## SELECTED TEXT:
----------------

Live album by DJ Shadow and Cut Chemist
- Released: January 2007
- Genre: Hip-hop
- Length: 69:40
- Label: Pillage Roadshow
- Producer: DJ Shadow, Cut Chemist

DJ Shadow chronology
| Live at Brixton Academy December 2006 (2006) | The Hard Sell (2007) | Bay Area EP (2007) |

Cut Chemist chronology
| The Audience's Listening (2006) | The Hard Sell (2007) | The Hard Sell (Encore) (2008) |

Alternate cover

= The Hard Sell =

The Hard Sell is a live DJ mix album by American music producers and turntablists DJ Shadow and Cut Chemist, released in January 2007. The album is a recording of a rehearsal by the two producers for a June 2007 show at the Hollywood Bowl.

----------------

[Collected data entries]
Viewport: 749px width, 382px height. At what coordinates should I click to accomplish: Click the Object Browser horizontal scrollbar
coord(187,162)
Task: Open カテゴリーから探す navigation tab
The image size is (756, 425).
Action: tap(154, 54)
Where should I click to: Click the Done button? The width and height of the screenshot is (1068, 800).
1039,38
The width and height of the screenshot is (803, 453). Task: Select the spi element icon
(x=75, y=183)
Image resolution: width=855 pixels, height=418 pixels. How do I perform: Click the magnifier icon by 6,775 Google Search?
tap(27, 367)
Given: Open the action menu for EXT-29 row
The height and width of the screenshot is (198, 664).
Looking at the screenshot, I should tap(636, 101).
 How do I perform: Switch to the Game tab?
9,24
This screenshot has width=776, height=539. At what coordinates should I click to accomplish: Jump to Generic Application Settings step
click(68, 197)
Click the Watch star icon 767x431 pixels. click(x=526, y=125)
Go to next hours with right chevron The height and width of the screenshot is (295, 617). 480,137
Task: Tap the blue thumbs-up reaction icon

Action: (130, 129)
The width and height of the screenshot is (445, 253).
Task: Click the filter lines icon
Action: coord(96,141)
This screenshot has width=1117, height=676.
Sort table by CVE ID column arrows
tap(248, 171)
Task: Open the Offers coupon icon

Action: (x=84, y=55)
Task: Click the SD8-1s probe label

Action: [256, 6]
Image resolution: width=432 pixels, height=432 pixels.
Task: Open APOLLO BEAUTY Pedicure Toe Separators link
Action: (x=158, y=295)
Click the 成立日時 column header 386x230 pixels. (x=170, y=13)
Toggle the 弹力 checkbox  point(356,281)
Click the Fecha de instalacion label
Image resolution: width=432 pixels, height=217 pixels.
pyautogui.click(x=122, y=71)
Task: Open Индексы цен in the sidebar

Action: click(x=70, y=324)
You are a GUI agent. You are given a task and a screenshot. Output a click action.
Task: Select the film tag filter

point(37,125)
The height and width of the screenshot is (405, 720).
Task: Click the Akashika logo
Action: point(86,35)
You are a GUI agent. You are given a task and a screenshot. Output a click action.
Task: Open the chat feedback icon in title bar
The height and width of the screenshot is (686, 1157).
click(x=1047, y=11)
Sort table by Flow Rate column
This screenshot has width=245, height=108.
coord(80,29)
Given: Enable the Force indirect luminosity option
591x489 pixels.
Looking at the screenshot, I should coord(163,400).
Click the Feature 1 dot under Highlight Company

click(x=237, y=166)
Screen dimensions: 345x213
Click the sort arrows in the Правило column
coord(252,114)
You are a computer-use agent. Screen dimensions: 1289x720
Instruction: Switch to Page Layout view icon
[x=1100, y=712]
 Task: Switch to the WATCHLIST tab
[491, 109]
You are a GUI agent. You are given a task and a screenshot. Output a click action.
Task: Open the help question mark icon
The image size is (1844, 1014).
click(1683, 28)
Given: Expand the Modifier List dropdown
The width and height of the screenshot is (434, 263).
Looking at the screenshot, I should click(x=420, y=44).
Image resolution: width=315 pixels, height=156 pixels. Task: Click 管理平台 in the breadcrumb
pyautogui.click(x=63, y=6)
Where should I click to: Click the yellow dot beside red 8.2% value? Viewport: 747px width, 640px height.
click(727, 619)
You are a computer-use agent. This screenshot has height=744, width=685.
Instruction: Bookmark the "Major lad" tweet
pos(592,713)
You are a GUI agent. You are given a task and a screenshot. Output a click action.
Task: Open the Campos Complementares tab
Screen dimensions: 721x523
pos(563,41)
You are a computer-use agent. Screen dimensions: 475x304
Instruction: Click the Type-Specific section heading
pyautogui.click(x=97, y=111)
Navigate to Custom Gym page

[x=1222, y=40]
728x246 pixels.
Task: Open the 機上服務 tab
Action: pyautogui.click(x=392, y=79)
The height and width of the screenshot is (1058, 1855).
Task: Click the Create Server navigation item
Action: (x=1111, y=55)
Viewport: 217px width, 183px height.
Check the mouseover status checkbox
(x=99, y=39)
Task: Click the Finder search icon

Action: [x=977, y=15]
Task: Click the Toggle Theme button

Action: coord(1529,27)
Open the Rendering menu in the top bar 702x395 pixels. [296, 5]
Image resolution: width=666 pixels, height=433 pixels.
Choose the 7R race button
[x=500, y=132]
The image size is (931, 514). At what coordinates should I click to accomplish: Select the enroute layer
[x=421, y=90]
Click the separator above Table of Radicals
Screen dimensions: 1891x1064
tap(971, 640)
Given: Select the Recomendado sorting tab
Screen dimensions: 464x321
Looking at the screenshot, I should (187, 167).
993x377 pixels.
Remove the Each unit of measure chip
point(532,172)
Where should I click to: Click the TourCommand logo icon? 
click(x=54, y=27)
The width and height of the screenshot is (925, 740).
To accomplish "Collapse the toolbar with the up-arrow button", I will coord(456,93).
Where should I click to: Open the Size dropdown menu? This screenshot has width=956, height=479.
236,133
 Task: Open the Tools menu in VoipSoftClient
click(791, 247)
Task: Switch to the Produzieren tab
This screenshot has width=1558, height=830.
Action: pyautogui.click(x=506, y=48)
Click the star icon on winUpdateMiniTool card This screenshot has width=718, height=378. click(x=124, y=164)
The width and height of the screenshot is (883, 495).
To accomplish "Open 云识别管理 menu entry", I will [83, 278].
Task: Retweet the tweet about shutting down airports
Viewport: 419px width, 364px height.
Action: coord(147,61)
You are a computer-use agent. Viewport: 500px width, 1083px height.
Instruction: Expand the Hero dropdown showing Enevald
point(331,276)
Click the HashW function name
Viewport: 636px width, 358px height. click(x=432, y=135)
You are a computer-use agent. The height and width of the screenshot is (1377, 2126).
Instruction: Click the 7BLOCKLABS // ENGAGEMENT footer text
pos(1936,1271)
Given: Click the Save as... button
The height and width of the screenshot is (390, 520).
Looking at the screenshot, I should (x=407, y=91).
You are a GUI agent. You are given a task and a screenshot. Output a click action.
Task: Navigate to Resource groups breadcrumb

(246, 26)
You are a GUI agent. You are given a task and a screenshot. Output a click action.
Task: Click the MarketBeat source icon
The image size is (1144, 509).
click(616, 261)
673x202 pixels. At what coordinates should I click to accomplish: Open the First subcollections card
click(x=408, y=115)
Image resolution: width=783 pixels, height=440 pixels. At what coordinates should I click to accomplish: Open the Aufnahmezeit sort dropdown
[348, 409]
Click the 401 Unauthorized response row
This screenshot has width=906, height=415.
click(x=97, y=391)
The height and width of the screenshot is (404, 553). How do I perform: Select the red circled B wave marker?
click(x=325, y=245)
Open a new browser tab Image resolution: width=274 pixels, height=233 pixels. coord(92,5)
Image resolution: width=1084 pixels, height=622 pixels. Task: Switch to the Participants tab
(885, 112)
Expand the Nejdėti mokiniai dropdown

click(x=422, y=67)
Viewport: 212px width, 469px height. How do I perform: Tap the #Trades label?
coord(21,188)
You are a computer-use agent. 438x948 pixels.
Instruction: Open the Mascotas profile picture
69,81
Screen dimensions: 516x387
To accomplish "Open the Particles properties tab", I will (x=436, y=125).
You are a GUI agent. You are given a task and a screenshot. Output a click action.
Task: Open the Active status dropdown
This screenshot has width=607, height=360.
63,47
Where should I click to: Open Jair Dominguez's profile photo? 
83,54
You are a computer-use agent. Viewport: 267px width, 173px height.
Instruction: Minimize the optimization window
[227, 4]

----------------

## TO DO:
**a)** Print the section of the album text from "DJ Shadow chronology" up to and including "the Hollywood Bowl.".
**b)** Collect every line of the records that contains the word "profile".

## COMPLETE ANSWERS:
**a)**
DJ Shadow chronology
| Live at Brixton Academy December 2006 (2006) | The Hard Sell (2007) | Bay Area EP (2007) |

Cut Chemist chronology
| The Audience's Listening (2006) | The Hard Sell (2007) | The Hard Sell (Encore) (2008) |

Alternate cover

= The Hard Sell =

The Hard Sell is a live DJ mix album by American music producers and turntablists DJ Shadow and Cut Chemist, released in January 2007. The album is a recording of a rehearsal by the two producers for a June 2007 show at the Hollywood Bowl.

**b)**
Instruction: Open the Mascotas profile picture
Where should I click to: Open Jair Dominguez's profile photo? 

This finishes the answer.